SELECTED PASSAGE:
--- START ---

Chrysler 300C & SRT8 Forums banner
1 - 18 of 18 Posts

·
Registered
Joined
·
375 Posts
Discussion Starter · #1 ·
I've been reading all of the "cold air" threads/mods etc.

Changed my oil today and decided to yank the stock silencer..and holy cow! That thing is HUGE! I looked it over, and it is actually 2 peices. The intake piece connects to the "baffle box/silencer" (no wonder you couldn't hear this car suck any air...).

I'm sure this has been done, but ..I got out the hacksaw and sawed off the baffles and the box peice. Now, there are 2 additional HUGE holes to suck some air. This should work MUCH better as modified to get some airflow into this beast....

I think I'll leave it like this and just get a K&N (was waiting on the K&N for a cold air kit). Sorry for no pics...my camera is awol.
 

·
Registered
Joined
·
6 Posts
Although the K&N flows a good amount of air, be very careful when it comes to the oiling of the K&N as not to get oil in the MAF
 

·
Registered
Joined
·
49 Posts
Maf?

When you say MAF are you saying Mass Airflow Sensor?? I dont think these cars have a MAF. Infact I read an article in Hot Rod mag that the 5.7 uses a speed density system that does not respond well to cold air induction changes. I believe the engine management system needs to be re-programmed if there are changes to the induction system. Here is a quote for Popular Hot Rodding comparing the Hemi to the LS6:

Unlike an LS6, which has a mass air system that allows the computer to adjust the fuel flow for any given airflow so that the mixture is always right (theoretically at least), the Hemi has a speed density system. This means that any increase in airflow into the engine goes unseen by the rest of the system. If a modification is done that increases mass airflow, such as a cold-air package, the computer has to be reprogrammed accordingly.

--- END ---

TASK REQUIREMENTS:
A. Translate this sentence from the forum thread about the Chrysler 300C air intake into Spanish: "This means that any increase in airflow into the engine goes unseen by the rest of the system."
B. Extend the forum thread about the Chrysler 300C air intake, picking up right after its final sentence.

DATASET CONTENT:
--- START ---

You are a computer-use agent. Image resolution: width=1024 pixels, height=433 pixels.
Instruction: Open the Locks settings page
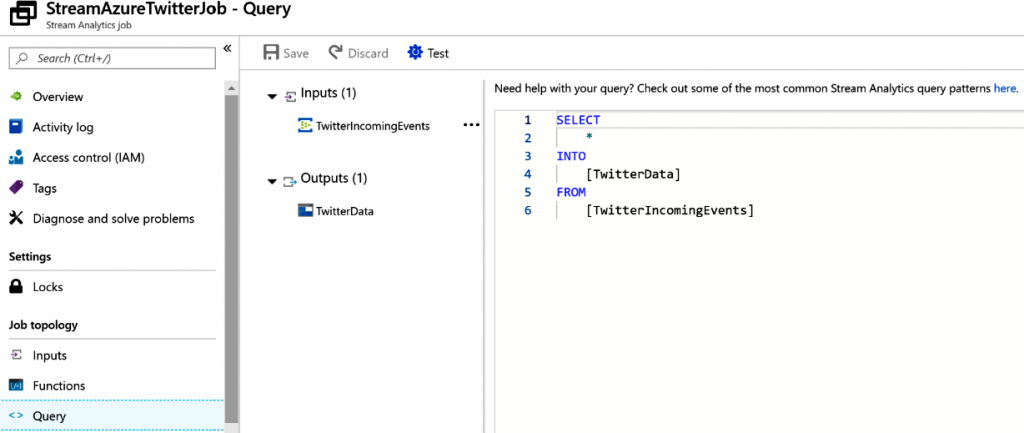click(x=47, y=287)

--- END ---

THE RESULTS:
A. Esto significa que cualquier aumento del flujo de aire hacia el motor pasa desapercibido para el resto del sistema.

B.
Here is the link:

http://www.popularhotrodding.com/enginemasters/articles/mopar/smallblock/0403phr_hemi/
 

·
Registered
Joined
·
6 Posts
Yes, I meant MAF.... Mass Air Flow (Meter). Thats interesting that this car uses a speed density system. This means that a forced induction kit might be that much easier.

AdamR
 

·
Registered
Joined
·
54 Posts
Hmm...that sounds pretty interesting. It will probably decrease the life of your filter..but sounds like a pretty good free mod.
 

·
Registered
Joined
·
13 Posts
If this computer system is anything like my Ram's system, (and I'm sure it is.) any air box mod's will only be a temporary gain.

The Ram's system will automatically recalibrate itself after a short period of time.

You might notice a difference at first, but like I said, over time the computer will reset itself. Here's a link to a thread started on the Dodge Truck World
forums that talks about it. There has also been many other discussions on it, but this was the first one I found.

http://dodgetruckworld.tenmagazines...5369-s-cold_air_intakesuseless_on_hemi_engine

Save your money on the any C.A.I's. (cold air intake). At least for now.
Wait for the aftermarket to really get going. Squires Turbo has been actively testing a turbo for the Ram Hemi which put out over 400 H.P. at the rear sneakers. http://ststurbo.com/dodge_ram_1500

The technology should spill over for all of us 300 owners.
Just give it a little time, and I'm sure this motor will be able to SAFELY put over 350 hp to the pavement, if not more.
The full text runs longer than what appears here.